Set down exactly the lines that run from the one containing "Task: Open VMware EVC settings" to the end of the material below, both included, without pictures.

______________________________

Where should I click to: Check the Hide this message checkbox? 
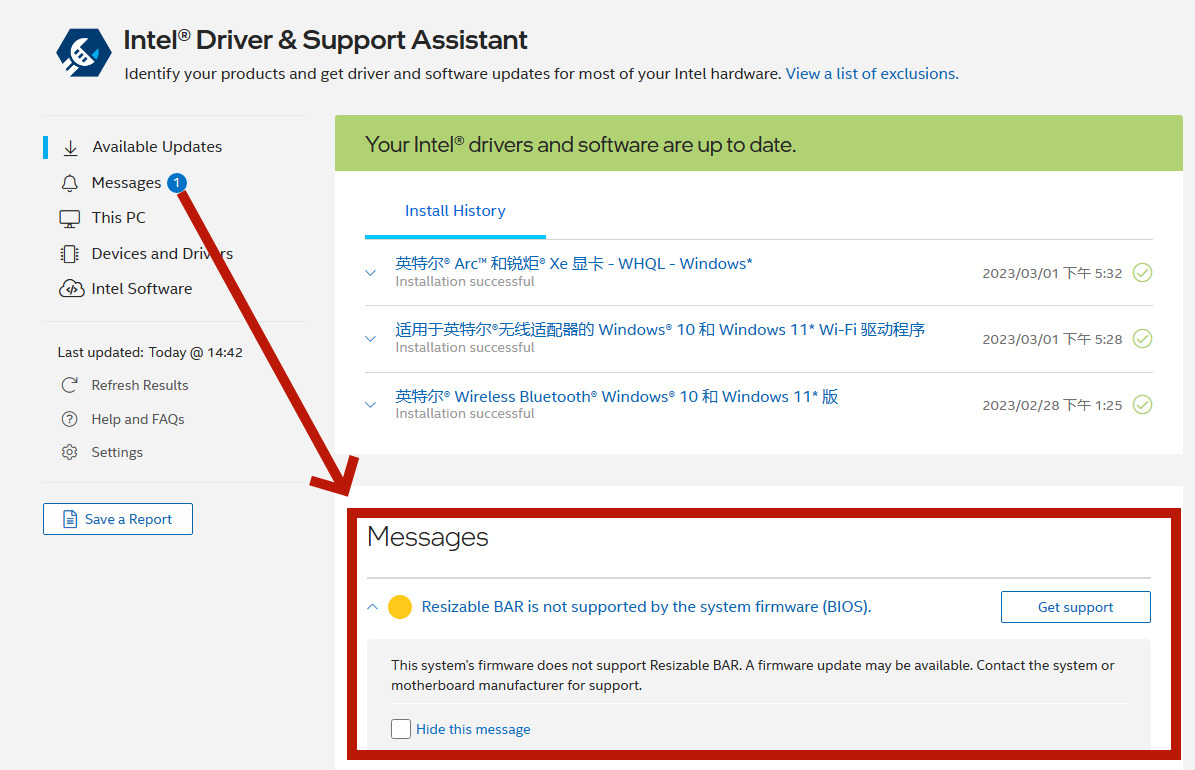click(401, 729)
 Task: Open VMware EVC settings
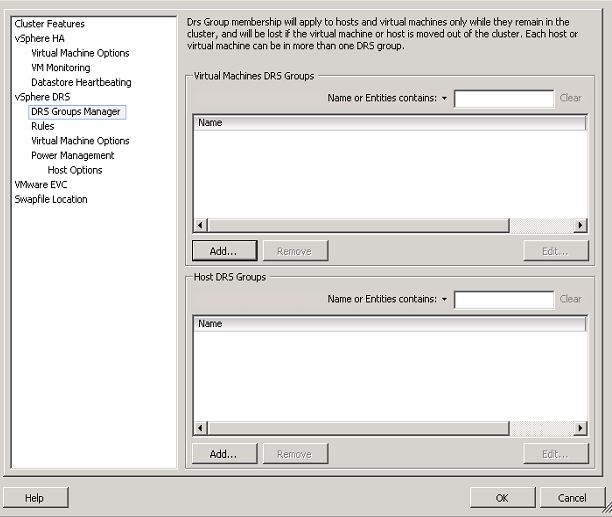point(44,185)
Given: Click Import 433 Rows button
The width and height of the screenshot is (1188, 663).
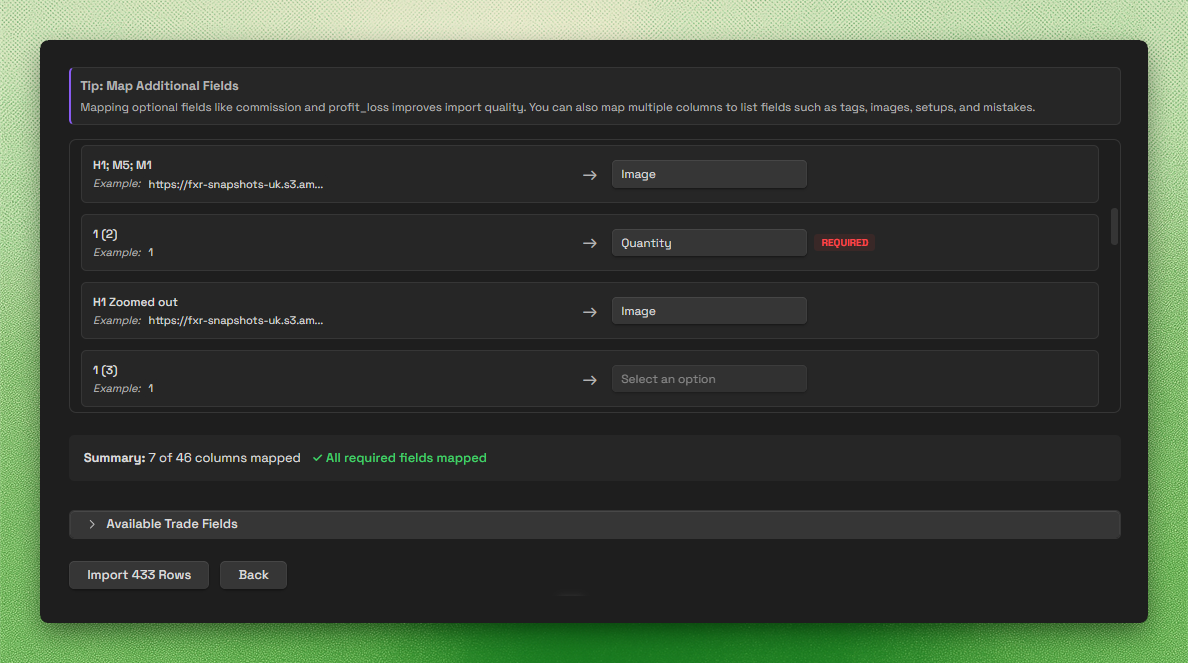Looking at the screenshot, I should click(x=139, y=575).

______________________________

Task answer.
 Task: Open VMware EVC settings
point(44,185)
Given: Click Import 433 Rows button
The width and height of the screenshot is (1188, 663).
Looking at the screenshot, I should click(x=139, y=575).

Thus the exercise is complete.